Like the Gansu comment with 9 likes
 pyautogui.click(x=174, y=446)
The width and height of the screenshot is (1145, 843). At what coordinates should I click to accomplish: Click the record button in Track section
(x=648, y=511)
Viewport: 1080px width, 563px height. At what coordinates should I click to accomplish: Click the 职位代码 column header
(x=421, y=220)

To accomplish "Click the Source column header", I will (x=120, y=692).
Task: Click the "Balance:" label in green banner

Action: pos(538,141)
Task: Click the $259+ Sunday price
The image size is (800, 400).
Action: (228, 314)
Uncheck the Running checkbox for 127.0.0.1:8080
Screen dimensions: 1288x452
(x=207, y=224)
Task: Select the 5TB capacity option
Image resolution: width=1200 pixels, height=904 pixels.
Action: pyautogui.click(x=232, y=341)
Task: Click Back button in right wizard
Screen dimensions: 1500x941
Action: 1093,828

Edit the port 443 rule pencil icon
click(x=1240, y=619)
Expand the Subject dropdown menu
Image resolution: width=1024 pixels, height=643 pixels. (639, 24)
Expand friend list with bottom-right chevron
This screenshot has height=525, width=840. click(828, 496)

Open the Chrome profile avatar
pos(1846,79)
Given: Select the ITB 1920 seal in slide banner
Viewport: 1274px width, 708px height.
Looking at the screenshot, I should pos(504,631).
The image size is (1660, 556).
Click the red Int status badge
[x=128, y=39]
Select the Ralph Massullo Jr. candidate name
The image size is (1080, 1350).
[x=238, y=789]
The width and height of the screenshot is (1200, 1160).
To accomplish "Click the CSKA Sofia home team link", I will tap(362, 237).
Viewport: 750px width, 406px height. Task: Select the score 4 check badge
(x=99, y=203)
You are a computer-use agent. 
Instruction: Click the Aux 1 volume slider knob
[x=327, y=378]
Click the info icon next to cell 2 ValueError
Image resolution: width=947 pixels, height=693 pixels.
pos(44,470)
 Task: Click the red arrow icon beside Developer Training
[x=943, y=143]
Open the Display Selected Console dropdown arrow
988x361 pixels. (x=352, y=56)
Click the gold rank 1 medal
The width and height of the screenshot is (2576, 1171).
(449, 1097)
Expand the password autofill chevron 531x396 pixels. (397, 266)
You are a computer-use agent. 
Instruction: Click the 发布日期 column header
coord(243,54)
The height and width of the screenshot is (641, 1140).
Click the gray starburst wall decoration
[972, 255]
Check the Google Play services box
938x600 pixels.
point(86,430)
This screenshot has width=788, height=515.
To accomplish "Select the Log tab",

Prompt
Every line of the data above should be output exactly as written.

Problem solution
Like the Gansu comment with 9 likes
 pyautogui.click(x=174, y=446)
The width and height of the screenshot is (1145, 843). At what coordinates should I click to accomplish: Click the record button in Track section
(x=648, y=511)
Viewport: 1080px width, 563px height. At what coordinates should I click to accomplish: Click the 职位代码 column header
(x=421, y=220)

To accomplish "Click the Source column header", I will (x=120, y=692).
Task: Click the "Balance:" label in green banner

Action: pos(538,141)
Task: Click the $259+ Sunday price
The image size is (800, 400).
Action: (228, 314)
Uncheck the Running checkbox for 127.0.0.1:8080
Screen dimensions: 1288x452
(x=207, y=224)
Task: Select the 5TB capacity option
Image resolution: width=1200 pixels, height=904 pixels.
Action: pyautogui.click(x=232, y=341)
Task: Click Back button in right wizard
Screen dimensions: 1500x941
Action: 1093,828

Edit the port 443 rule pencil icon
click(x=1240, y=619)
Expand the Subject dropdown menu
Image resolution: width=1024 pixels, height=643 pixels. (639, 24)
Expand friend list with bottom-right chevron
This screenshot has height=525, width=840. click(828, 496)

Open the Chrome profile avatar
pos(1846,79)
Given: Select the ITB 1920 seal in slide banner
Viewport: 1274px width, 708px height.
Looking at the screenshot, I should pos(504,631).
The image size is (1660, 556).
Click the red Int status badge
[x=128, y=39]
Select the Ralph Massullo Jr. candidate name
The image size is (1080, 1350).
[x=238, y=789]
The width and height of the screenshot is (1200, 1160).
To accomplish "Click the CSKA Sofia home team link", I will tap(362, 237).
Viewport: 750px width, 406px height. Task: Select the score 4 check badge
(x=99, y=203)
You are a computer-use agent. 
Instruction: Click the Aux 1 volume slider knob
[x=327, y=378]
Click the info icon next to cell 2 ValueError
Image resolution: width=947 pixels, height=693 pixels.
pos(44,470)
 Task: Click the red arrow icon beside Developer Training
[x=943, y=143]
Open the Display Selected Console dropdown arrow
988x361 pixels. (x=352, y=56)
Click the gold rank 1 medal
The width and height of the screenshot is (2576, 1171).
(449, 1097)
Expand the password autofill chevron 531x396 pixels. (397, 266)
You are a computer-use agent. 
Instruction: Click the 发布日期 column header
coord(243,54)
The height and width of the screenshot is (641, 1140).
Click the gray starburst wall decoration
[972, 255]
Check the Google Play services box
938x600 pixels.
point(86,430)
This screenshot has width=788, height=515.
To accomplish "Select the Log tab",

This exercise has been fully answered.